Stored data

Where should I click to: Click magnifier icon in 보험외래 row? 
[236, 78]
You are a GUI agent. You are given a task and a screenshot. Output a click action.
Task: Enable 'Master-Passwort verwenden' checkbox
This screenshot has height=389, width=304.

> [PROBLEM DESCRIPTION]: In the data above, which lines include "screenshot"? Return those lines.

> [RESPONSE TO THE TASK]:
You are a GUI agent. You are given a task and a screenshot. Output a click action.
This screenshot has height=389, width=304.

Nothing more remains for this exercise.